Slowly, ever so slowly,

with many pauses for deep breath,

I could feel the wheel’s grip

as it touched down

on paved surface.

Not triumph.

Not relief—not yet.

Just that low, grounded hum of rubber meeting asphalt.

Familiar. Solid.

The kind of surface you don’t realize you trust

until it’s been taken away.

I didn’t cry.

I didn’t cheer.

I didn’t slam the car into drive and speed off.

I sat there.

Hands still.

Eyes wide.

Breathing in the fact that I made it.

Not without fear.

Not without a thousand whispered questions.

But still—

I made it.

The road had narrowed.

The tree had fallen.

The backup camera lied—

or at least, confused me.

My own eyes couldn’t be trusted

through twisted mirrors and distorted angles.
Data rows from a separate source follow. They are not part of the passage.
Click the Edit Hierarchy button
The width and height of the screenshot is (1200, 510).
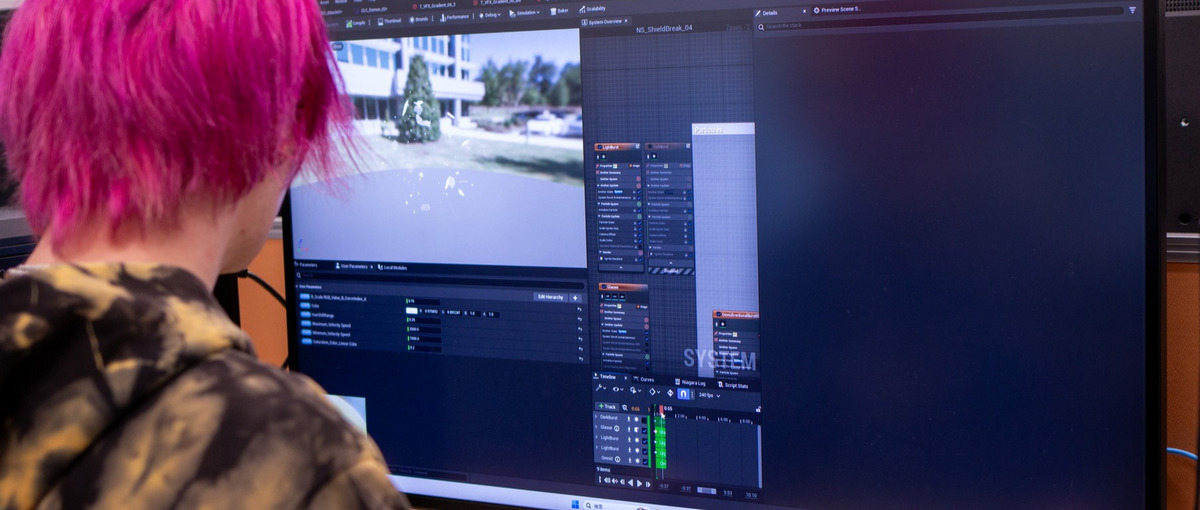coord(551,297)
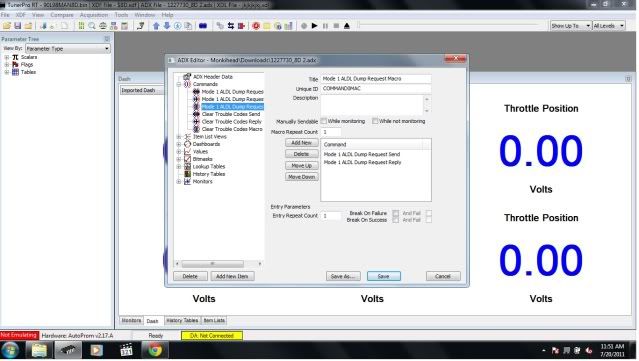Click the magnifier search toolbar icon
Screen dimensions: 639x361
tap(92, 26)
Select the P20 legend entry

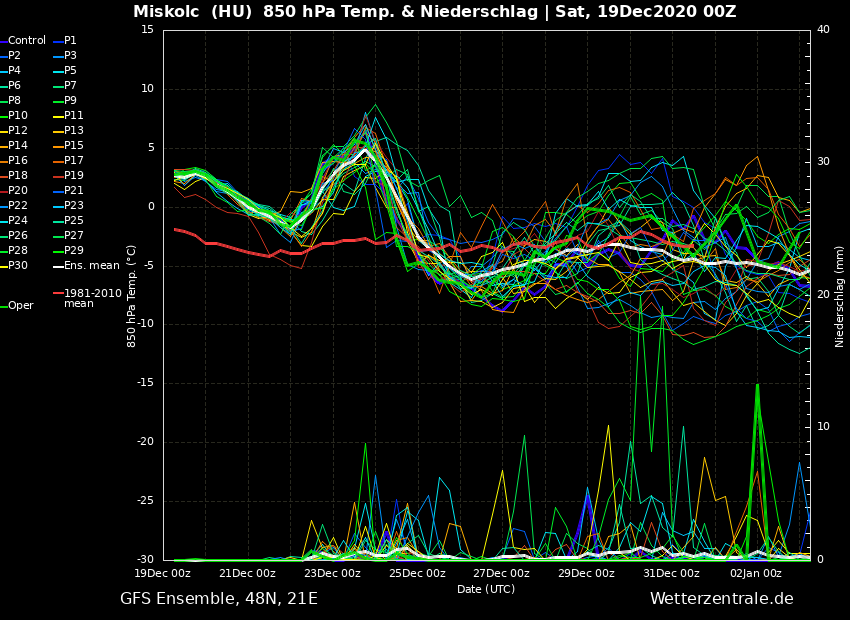(x=18, y=191)
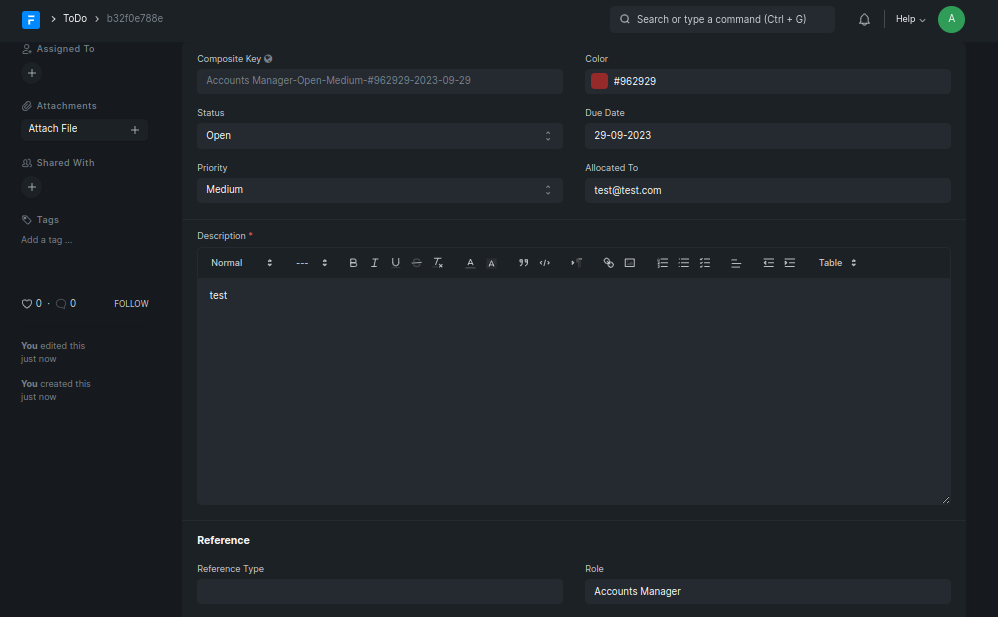Go to ToDo breadcrumb
Screen dimensions: 998x617
click(x=75, y=19)

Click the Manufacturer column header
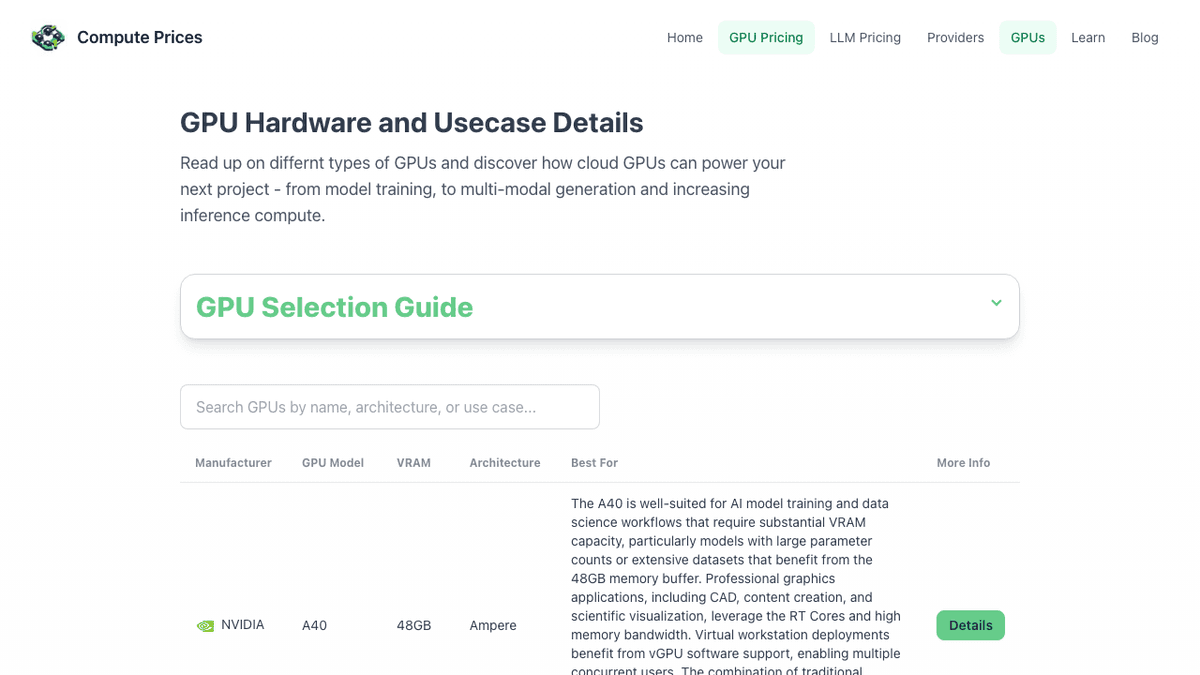click(233, 463)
And the whole time, Google Maps chirped,

like nothing was wrong:

“Turn left. In 450 feet.”

As if it knew where I was.

As if I wasn’t parked on a rutted path,

no guardrails,

no shoulder,

no space to turn around.

But I stayed with myself.

I adjusted the side mirrors.

Adjusted the rearview.

I counted the feet:

Five. Stop.

Ten. Breathe.

Twenty. Reassess.

In that rhythm,

I found something

I hadn’t realized I was looking for.

Not a house.

Not a view.

Proof.

That I could do this.

I even considered texting my kids.

Not to say I was lost—

but to share my location

in case I lost service

when I crashed.

If I crashed.

I thought better of it.

They didn’t need the alarm.

Not unless it was real.

So I didn’t send the text.

I took a breath.

I let the car roll—

one, maybe two miles per hour in reverse.

No acceleration.

Letting the car move

at the speed

of my nervous system.

And now,

with the paved road beneath me,

the curve behind me,

and the dust settling in the mirrors—

I sit still

a moment longer.

Because I know something now.

It’s not the road that made me afraid.

It’s the knowing

that sometimes...

No one’s coming to save me.

And still—

I’m here.

I found my way.

My hands never let go.

***************************************

A quiet reflection:
Have you ever found yourself on a road with no guardrails—literal or otherwise?
What helped you keep moving?

Navigating the long middle — one quiet truth at a time.